The delay increase or recovery process after the initial delay of the train: a the process of train delay recovery; b the process of train delay increase

Whether the fault occurs in the section or at the station, it will cause the train to present different initial delay patterns. Figure 2a shows that if train A interferes in section \([s_{1} ,\;s_{2} ]\), the initial arrival delay occurs at station \(s_{2}\). If train A interferes at station \(s_{2}\), the initial departure delay occurs, as shown in Fig. 2b.

Fig. 2
figure 2

Initial arrival delay and departure delay of the train: a initial arrival delay of the train; b initial departure delay of the train

In this paper, the train delay status at station \(s_{i + 1}\) is studied when the train is initially delayed at station \(s_{i}\), predicting whether the delay of the train will increase or recover at station \(s_{i + 1}\), and the extent of its increase, or how much it recovers. According to the features of the train operating environment and the specific reason for the delay when the train is at station \(s_{i}\), a cause-based train delay propagation prediction model is developed to predict the train delay status at station \(s_{i + 1}\).

3.2 Data description

In this paper, the data are obtained from the China Train Control System of the Guangzhou Railway Group High-speed Railway Dispatching Institute, including the train operation data of 14 stations and 13 sections from Guangzhou South Station to Yueyang East Station, as well as the delay-causing data. The data span is from March 2015 to December 2015. The train operation data are matched with the delay-causing data by date and train number, in order to obtain the raw data, that contain 12,528 data records.

In the raw data, the information about the train operation status is included such as the train number, date, delay-causing description and scheduled/actual arrival/departure time.

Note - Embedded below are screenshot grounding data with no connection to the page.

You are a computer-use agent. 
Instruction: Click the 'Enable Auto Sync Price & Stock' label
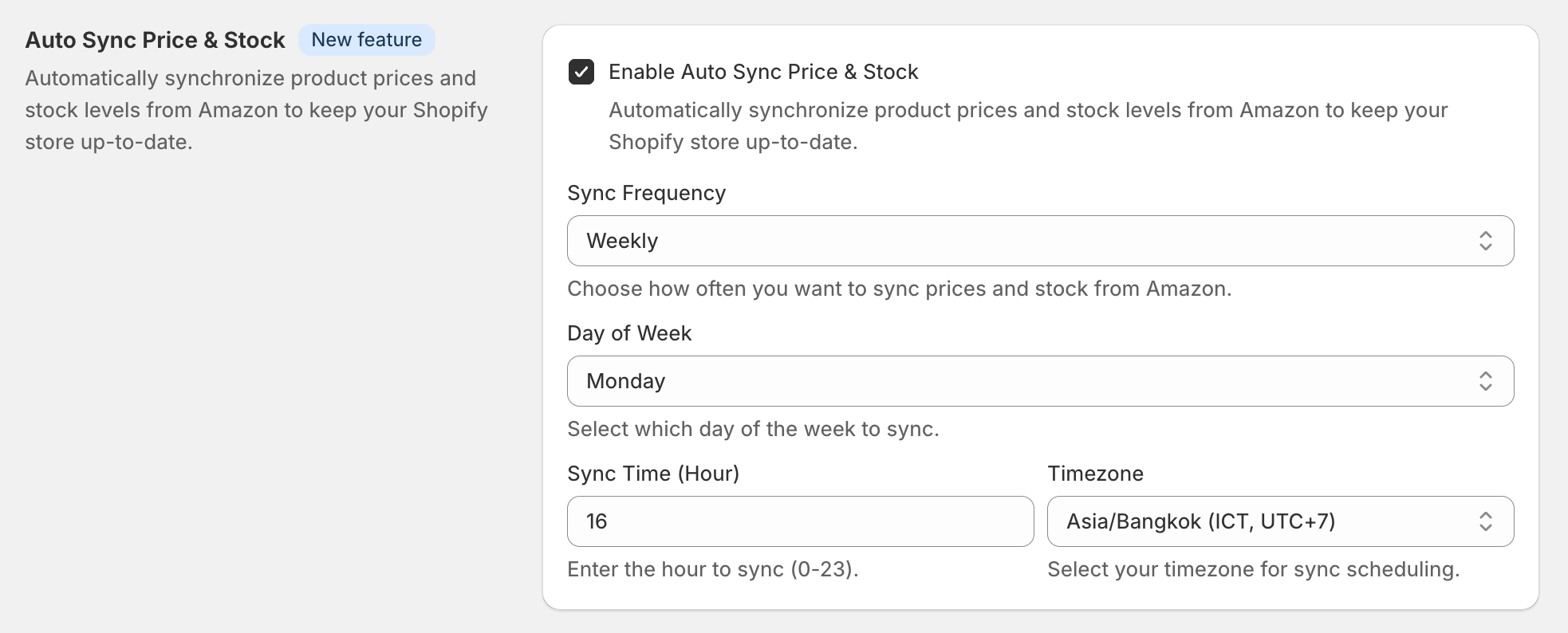click(763, 72)
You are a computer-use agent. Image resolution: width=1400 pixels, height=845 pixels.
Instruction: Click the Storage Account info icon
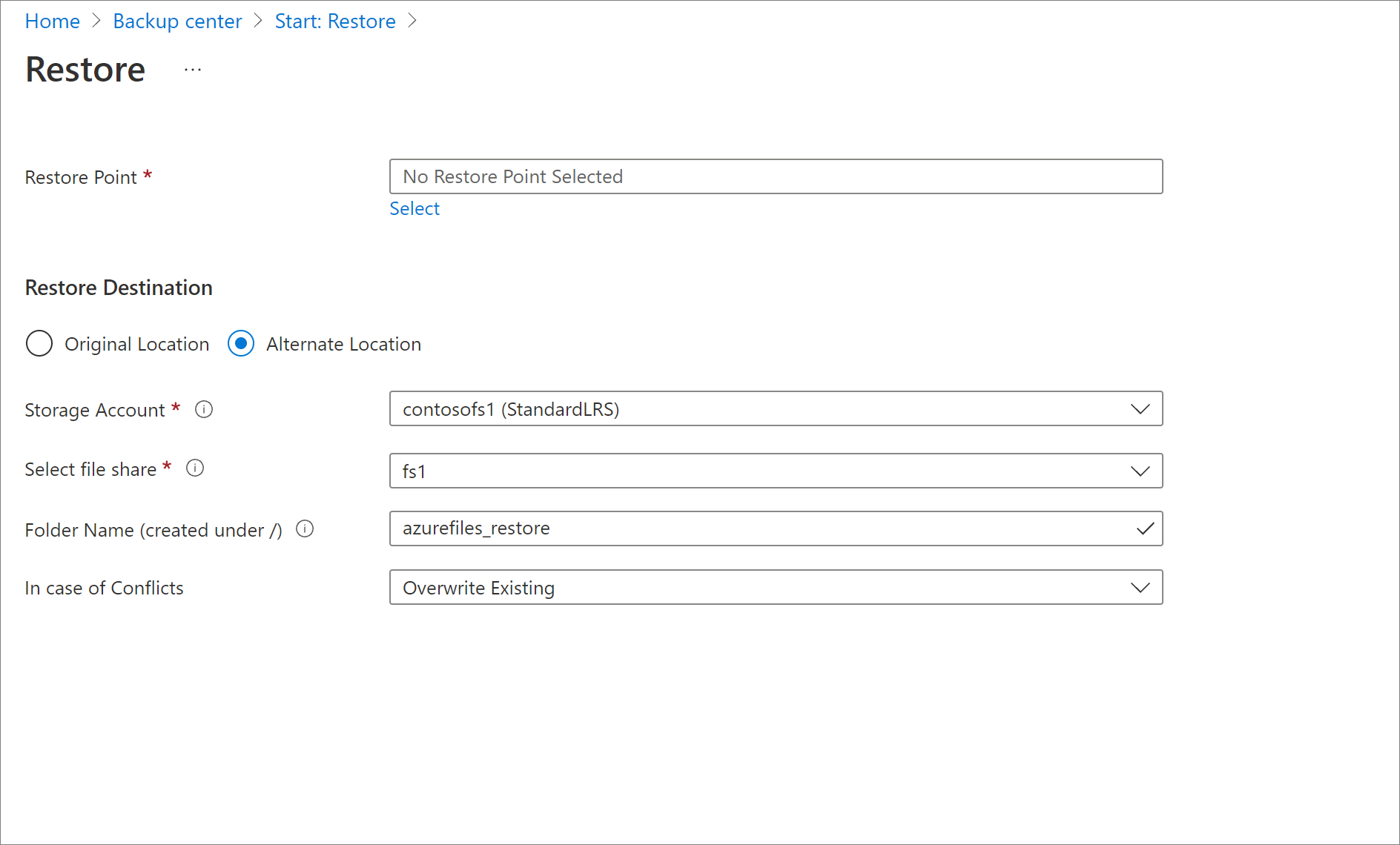[204, 409]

Some sample records are shown in Table 1.

Table 1 Raw data example

4 Statistical analysis of delay propagation under different causes

In order to analyze the characteristics of train delay propagation under different delay causes, the statistical analysis on train delay increase and recovery are assessed. The difference between the actual arrival time and planned arrival time at station \(s_{i}\) is recorded as the arrival time deviation \(T_{\text a} ^{i}\). More precisely, \(T_{\text a} ^{i} > 0\) indicates that the train is delayed when arriving at station \(s_{i}\), while \(T_{\text a} ^{i} < 0\) indicates that the train arrives earlier than planned. The difference between the actual departure time and planned departure time at station \(s_{i}\) is recorded as the departure time deviation \(T_{\text d} ^{i}\). \(T_{\text d} ^{i} > 0\) indicates that the train is delayed when departing from station \(s_{i}\), while \(T_{\text d} ^{i} < 0\) indicates that the train departure is earlier than planned. When performing statistical analysis, the delay status variation \(\Delta T\) is used to represent the delay increase or recovery. \(\Delta T\) is calculated in three cases: (1) when the train arrives at station \(s_{i}\) with an initial delay, the variation of the train delay status at the following station \(s_{i + 1}\) is given by \(\Delta T = T_{\text a} ^{{i + 1}} - T_{\text a} ^{i}\). (2) When the train departs from station \(s_{i}\) with an initial delay, the variation of the train delay status at the following station \(s_{i + 1}\) is given by \(\Delta T = T_{\text a} ^{{i + 1}} - T_{\text a} ^{i}\). (3) When the train arrives at or departs from station \(s_{i}\) with an initial delay, the variation of the train delay status at the nth (n > 1) following station \(s_{i + n}\) is given by \(\Delta T = T_{\text a} ^{{i + n}} - T_{\text a} ^{{i + n - 1}}\). \(\Delta T > 0\) denotes a delay increase, while \(\Delta T < 0\) denotes a delay recovery.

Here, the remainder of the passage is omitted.